BTC Transaction Volume: $23.75M Sample Transaction Count: 1,537 Average Transaction Amount: $15,449
ETH Transaction Volume: $10.93M Sample Transaction Count: 751 Average Transaction Amount: $14,559
SOL Transaction Volume: $5.36M Sample Transaction Count: 564 Average Transaction Amount: $9,507
xyz:SP500 Trading Volume: $3.42M Sample Transaction Count: 192 Average Transaction Amount: $17,815
HYPE Trading Volume: $2.75M Sample Transaction Count: 1,423 Average Transaction Amount: $1,932
PUMP Trading Volume: $2.25M Sample Transaction Count: 1,200 Average Transaction Amount: $1,878
xyz:SKHY Trading Volume: $2.13M Sample Transaction Count: 834 Average Transaction Amount: $2,557
xyz:CRCL Trading Volume: $1.48M Sample Transaction Count: 993 Average Transaction Amount: $1,485 The differences are very significant. The average transaction size for BTC is approximately 8 times that of HYPE; xyz:SP500 has the highest average transaction size in the table, while xyz:CRCL is in the lowest tier. In the high-turnover two-way group, the sample transaction volume for BTC is $21.66 million. ETH, xyz:SP500, HYPE, xyz:SKHY, and xyz:CRCL form the second tier. These addresses appear to hold larger positions in deeply liquid markets and then seek more intensive execution opportunities in smaller markets. The intraday trading group is more concentrated on ETH, SOL, PUMP, BTC, and DOGE. This asset portfolio aligns better with strategies that chase short-term directional fluctuations and volatility, rather than simply pursuing market depth. The conclusion isn't that "profitable accounts prefer BTC," but rather that asset selection itself is part of the strategy design. High-turnover strategies require liquidity, ultra-short-term strategies require sufficient volatility, and centralized directional strategies require a clear judgment of a particular market. What is truly replicable is the trading method, not a single trading action. The 12 addresses did not have a consistent judgment on market direction, traded different assets, and used different time scales. What truly differentiates them is the way profits are generated. The two-way group turned over $51.37 million within the sample period, earning approximately 0.305%. They relied on small, repeatable, and execution-related advantages. The intraday group experienced more pronounced directional shifts, and its short-term results were less volatile. The last address concentrates risk in a single market while waiting for market movements.
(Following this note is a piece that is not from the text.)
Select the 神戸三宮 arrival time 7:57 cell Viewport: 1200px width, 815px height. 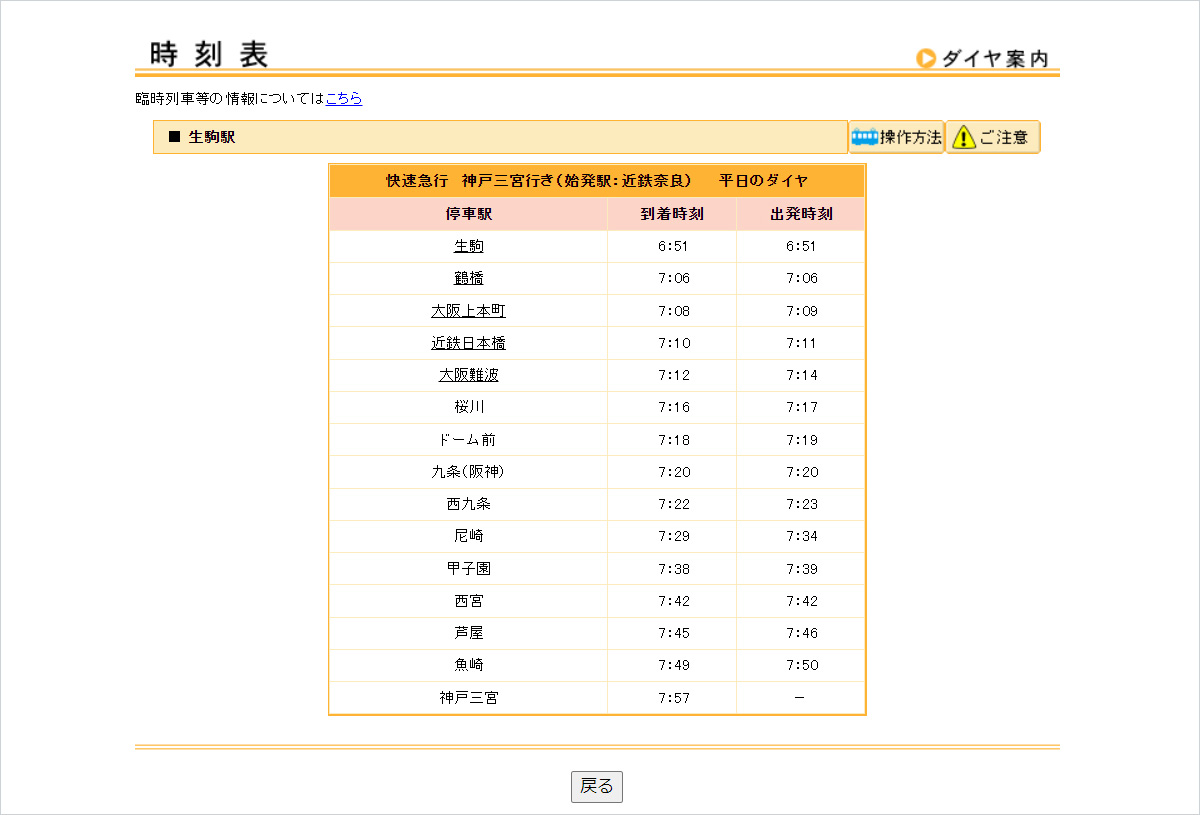pos(673,698)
Therefore, the most common strategy among these profitable addresses cannot be simply categorized as "high frequency." More accurately, they achieve this through high turnover and two-way execution, controlling inventory risk while repeatedly realizing small advantages many times. This also explains why simply copying the latest positions of a particular address often fails to yield truly useful information. Positions are merely the result of a trading system at a given moment. The strategy itself is embedded in trading rhythm, buy-sell balance, position size, market selection, capital turnover, and risk management.